Tier 2.5: Semantic Similarity

Relevant source files

The following files were used as context for generating this wiki page:

Purpose and Scope

Tier 2.5 of the Universal Router uses agent embedding-based cosine similarity to intelligently route requests to the most relevant agent. This tier sits between rule-based routing (Tier 2a/2b) and keyword-based intent classification (Tier 2c), providing a balance between speed and accuracy.

Unlike keyword matching, which relies on exact string patterns, semantic similarity understands the meaning of the user's request and compares it against pre-computed vector representations of each agent's capabilities.
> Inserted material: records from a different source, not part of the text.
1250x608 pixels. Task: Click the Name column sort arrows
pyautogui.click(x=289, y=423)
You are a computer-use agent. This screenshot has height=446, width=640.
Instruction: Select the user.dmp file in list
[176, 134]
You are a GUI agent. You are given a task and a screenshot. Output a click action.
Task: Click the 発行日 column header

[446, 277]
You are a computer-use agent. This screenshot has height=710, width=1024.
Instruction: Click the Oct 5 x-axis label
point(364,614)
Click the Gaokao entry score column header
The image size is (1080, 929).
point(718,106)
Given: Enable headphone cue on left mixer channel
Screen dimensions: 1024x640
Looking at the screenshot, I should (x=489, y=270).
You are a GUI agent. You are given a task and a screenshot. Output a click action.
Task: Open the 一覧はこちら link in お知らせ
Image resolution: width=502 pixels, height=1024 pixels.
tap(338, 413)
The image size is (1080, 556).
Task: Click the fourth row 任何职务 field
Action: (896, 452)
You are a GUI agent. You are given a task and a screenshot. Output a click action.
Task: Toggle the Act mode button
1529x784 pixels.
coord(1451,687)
This enables routing based on conceptual overlap rather than lexical overlap.

For information about the overall routing architecture and how all tiers work together, see Routing Architecture. For details on the LLM-based fallback when semantic routing is inconclusive, see Tier 3: LLM Classification.

Sources: orchestrator/core/routing/engine.py:121-134, orchestrator/core/routing/engine.py:360-446

Routing Tier Sequence

Tier 2.5 executes after pattern-based tiers (2a, 2b) but before keyword matching (2c) and LLM classification (Tier 3). This positioning is intentional: semantic matching is more nuanced than keyword matching but faster than LLM calls.

Key design decision: Tier 2.5 runs before Tier 2c because semantic similarity understands agent capabilities, while keyword matching is coarse-grained and can be hijacked by overly broad rules. When semantic matching finds strong candidates, those are passed directly to Tier 3 (LLM), bypassing keyword matching entirely.

Sources: orchestrator/core/routing/engine.py:121-144, orchestrator/core/routing/engine.py:308-354

Agent Embedding Generation

Each agent's semantic embedding is a vector representation of its capabilities, computed from:

Agent name
Agent description
Tags
Assigned app names (from AgentAppAssignment)

The embedding is stored in the Agent.semantic_embedding column (PostgreSQL vector type) and cached to avoid repeated API calls. A semantic_text_hash column tracks the input text; embeddings are only regenerated when the hash changes.

Embedding Model

Embeddings are generated via EmbeddingManager (typically OpenAI text-embedding-3-small or configurable alternatives) using the same embedding infrastructure as RAG. The model produces 1536-dimensional vectors optimized for semantic similarity comparisons.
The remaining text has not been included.